ECLIPSÉE par la crise économique et sociale, une autre bataille se joue à l'Assemblée nationale sur le terrain de l'exercice du pouvoir et des libertés publiques. Rarement le climat aura été aussi tendu, voire agressif, que dans la discussion du projet de loi sur la réforme de la procédure législative, qui a débuté le 13 janvier. Le débat est haché par de multiples interruptions. Au terme de la première semaine, pas moins de 188 rappels au règlement ont été effectués.
Au fil des jours, une voix s'est affirmée dans l'Hémicycle : celle de l'ancien premier ministre socialiste Laurent Fabius. C'est lui qui, lors de la dernière séance de questions au gouvernement, a interpellé François Fillon, accusant la majorité présidentielle de vouloir " mettre à bas les droits du Parlement ". C'est encore lui qui s'est élevé pour recadrer l'enjeu du débat, en fin de semaine, alors que la bataille ne cessait de monter en intensité, la majorité usant des armes du règlement pour répliquer au déluge d'amendements défendus par l'opposition.

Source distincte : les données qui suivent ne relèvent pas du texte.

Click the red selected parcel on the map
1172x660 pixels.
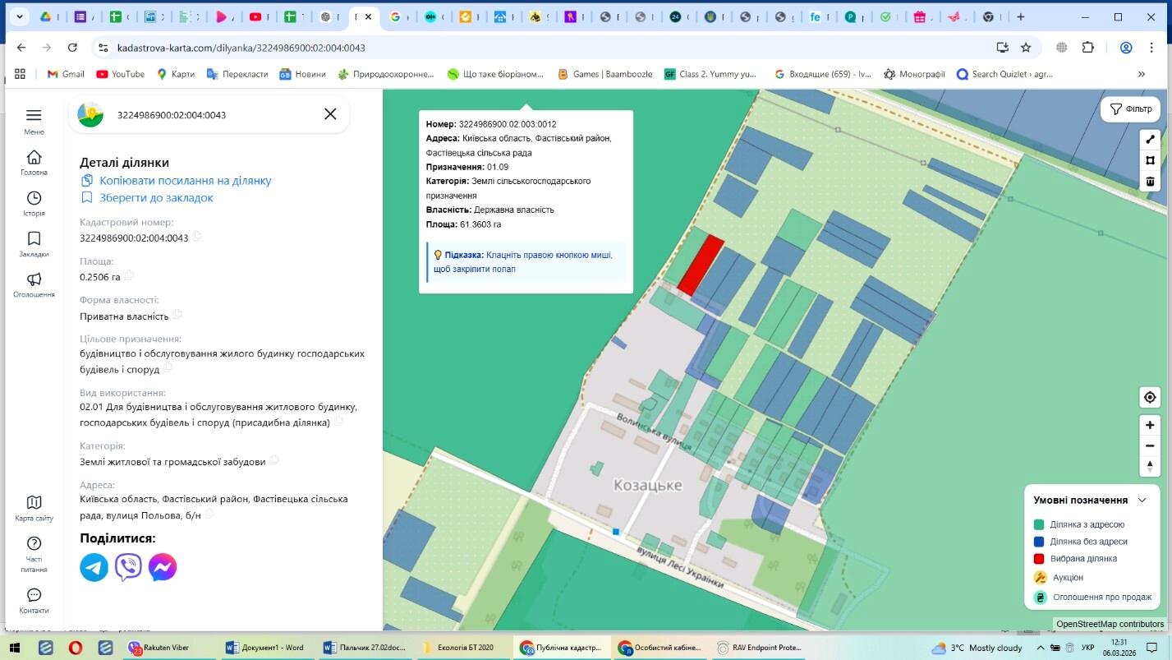(701, 265)
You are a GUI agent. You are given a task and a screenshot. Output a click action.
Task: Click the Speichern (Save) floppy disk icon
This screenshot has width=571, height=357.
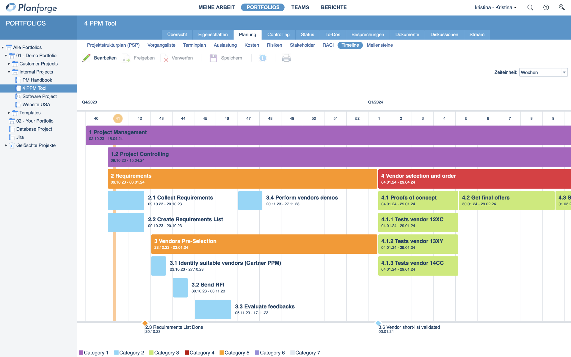pyautogui.click(x=213, y=58)
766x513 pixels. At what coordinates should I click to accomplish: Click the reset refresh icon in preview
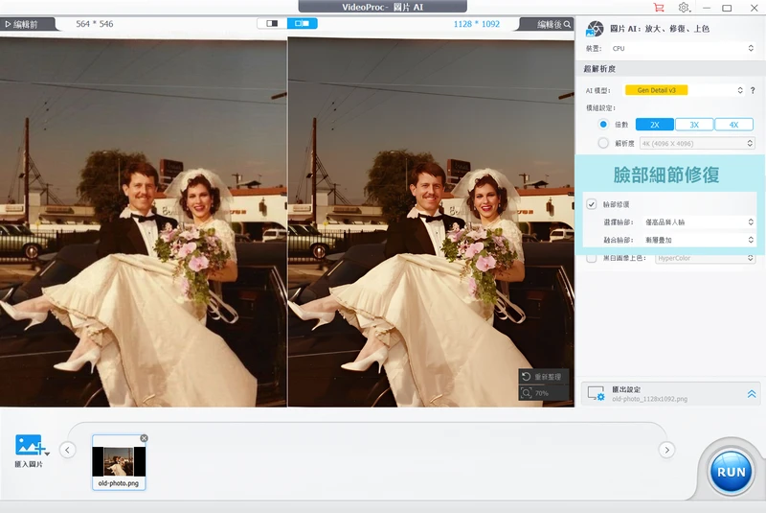(x=526, y=377)
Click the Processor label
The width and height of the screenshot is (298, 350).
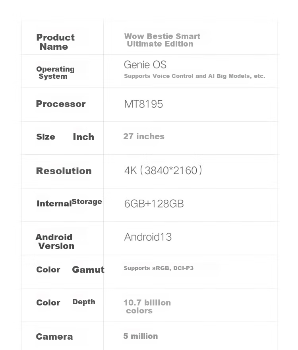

Pour la gauche, qui entend démontrer que l'encadrement de la durée des débats au Parlement s'inscrit dans un cadre global de " mise au pas de tous les contre-pouvoirs ", il s'agit d'un " enjeu démocratique ". Elle appuie sa thèse sur les " menaces " pesant à ses yeux sur la presse et l'audiovisuel, la justice et, plus largement, sur les droits et les libertés publiques.
Consciente du déséquilibre institutionnel qui s'est creusé au fil des révisions de la Constitution, elle réclame que le législatif ne soit pas soumis aux impératifs du pouvoir exécutif, à plus forte raison quand celui-ci " accapare le temps de parole dans les médias ".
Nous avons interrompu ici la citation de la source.